Born in Agua Prieta, the Mexican state of Sonora, Monge moved to Brawley, California at age 16 and attended Brawley Union High School. He was drafted in the 24th round (562nd overall) of the 1970 June Baseball Draft by the California Angels.

Monge was called up to the Angels after going 14–9 with a 4.63 ERA for the Salt Lake City Gulls of the Pacific Coast League, and made his major league debut on September 12, 1975 against the Kansas City Royals at Royals Stadium pitching 4 1/3 innings in relief of Bill Singer getting no decision. He went 0-1 with one save and a 2.92 earned run average (ERA) in four appearances to begin the 1977 campaign before being traded along with Bruce Bochte and cash from the Angels to the Cleveland Indians for Dave LaRoche and Dave Schuler on May 11.

He was traded from the Phillies to the Padres for Joe Lefebvre on May 22, 1983.

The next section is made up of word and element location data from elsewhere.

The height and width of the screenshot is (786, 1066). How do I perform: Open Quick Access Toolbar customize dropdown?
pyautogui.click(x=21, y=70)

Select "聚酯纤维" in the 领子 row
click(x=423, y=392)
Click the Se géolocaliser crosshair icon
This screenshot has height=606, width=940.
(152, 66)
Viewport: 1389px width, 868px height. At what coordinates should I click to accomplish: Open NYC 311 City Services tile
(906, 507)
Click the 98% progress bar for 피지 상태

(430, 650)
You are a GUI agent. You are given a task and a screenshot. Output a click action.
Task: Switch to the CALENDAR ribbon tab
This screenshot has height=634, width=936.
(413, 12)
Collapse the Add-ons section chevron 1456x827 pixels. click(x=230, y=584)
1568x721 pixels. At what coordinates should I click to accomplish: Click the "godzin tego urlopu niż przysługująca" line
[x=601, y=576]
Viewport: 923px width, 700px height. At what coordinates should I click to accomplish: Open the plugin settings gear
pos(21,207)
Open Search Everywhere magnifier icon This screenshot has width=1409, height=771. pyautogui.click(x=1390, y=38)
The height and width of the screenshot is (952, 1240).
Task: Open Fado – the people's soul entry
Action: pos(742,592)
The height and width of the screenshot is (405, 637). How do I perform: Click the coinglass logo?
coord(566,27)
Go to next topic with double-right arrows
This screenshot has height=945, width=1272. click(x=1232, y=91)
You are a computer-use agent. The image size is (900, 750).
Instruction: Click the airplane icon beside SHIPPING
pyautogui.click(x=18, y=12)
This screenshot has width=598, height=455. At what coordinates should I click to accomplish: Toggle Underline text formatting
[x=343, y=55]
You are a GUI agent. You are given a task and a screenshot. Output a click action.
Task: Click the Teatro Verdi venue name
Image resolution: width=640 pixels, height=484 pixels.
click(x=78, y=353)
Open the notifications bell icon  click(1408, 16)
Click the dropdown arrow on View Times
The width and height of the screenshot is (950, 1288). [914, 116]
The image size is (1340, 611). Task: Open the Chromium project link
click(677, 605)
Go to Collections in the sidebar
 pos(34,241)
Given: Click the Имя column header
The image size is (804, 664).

Monge went 49–40 in his 10-year career with a 3.53 ERA. He pitched 764 innings, striking out 471.
Hall of Famer Tony Gwynn of the San Diego Padres got his first hit off Monge on July 19, 1982 while he was pitching for the Philadelphia Phillies.

Monge was selected for the American League All-Star team in 1979, during which he had a record of 12–10 with a 2.40 ERA.

==Later life==
In 2010, Monge was hired as the pitching coach for the Sultanes de Monterrey. Previous coaching positions included pitching coach with the State College Spikes (2006), New Jersey Cardinals (2003–2005), Potomac Cannons (2002), Johnson City Cardinals (2001), and Peoria Chiefs (2000) all (at the time) part of the St. Louis Cardinals farm system. He was also the pitching coach for the Jamestown Jammers (then a part of the Detroit Tigers system) in 1995. In the offseason, Monge works in the Mexican Winter League, coaching at third for the Venados de Mazatlán.

On June 14, 2004 he was inducted into the Mexican Professional Baseball Hall of Fame.